Students also discussed wolf-reintroduction, which is being successfully explored today. The foundation of this movement is a process called Trophic Cascade, which refers to how a keystone species positively affects all parts of its ecosystem. A process which has unequivocally shown it is possible with educated planning to reverse the degraded state of our wild places.
The culmination of our anticipation was realized when we physically interacted with Kent’s “Ambassador Wolves.” These wolves are but three of the 28, ones which perceive most humans as wolf pups to be explored and played with. In that moment there seemed to be little difference between many of the dogs we had known in our lives and these supposedly vicious pack hunters. Kisses and nuzzles were exchanged as we experienced the transformation of gazing deeply into a wolves eyes, our noses against theirs. But our weekend was nothing if not an adjustment of the way we think about certain animals and the way in which we interact with the environment.

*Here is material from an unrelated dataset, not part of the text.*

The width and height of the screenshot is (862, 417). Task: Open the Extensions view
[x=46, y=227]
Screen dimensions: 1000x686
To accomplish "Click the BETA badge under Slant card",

The key to Cottonwood Institute’s mission is service-learning, the idea of engaging in volunteer activities as a vehicle for not just learning about but experiencing the work of key environmental issues in our local communities. Despite looming spring-time thunderstorms we helped the sanctuary move hundreds of pounds of firewood so they can be in compliance with United States Forest Service wild-fire mitigation protocols. Beyond understanding these fundamentals of educated environmental management, students learned the value of volunteering for an organization which runs entirely on volunteer efforts. They learned to give back.
This trip was the culmination of the year’s in-school curriculum about wolves. Students clutched wolf stuffies, bearing bright hoodies with one of Mission: Wolf’s refrains below the wise face of a painted wolf; “Education Vs. Extinction.” With the chorus of the wolves together at our back we drove home tired, dirty and with minds and muscles expanded.
Written by Field Instructor Scott Mansfield
See more photos from the trip here!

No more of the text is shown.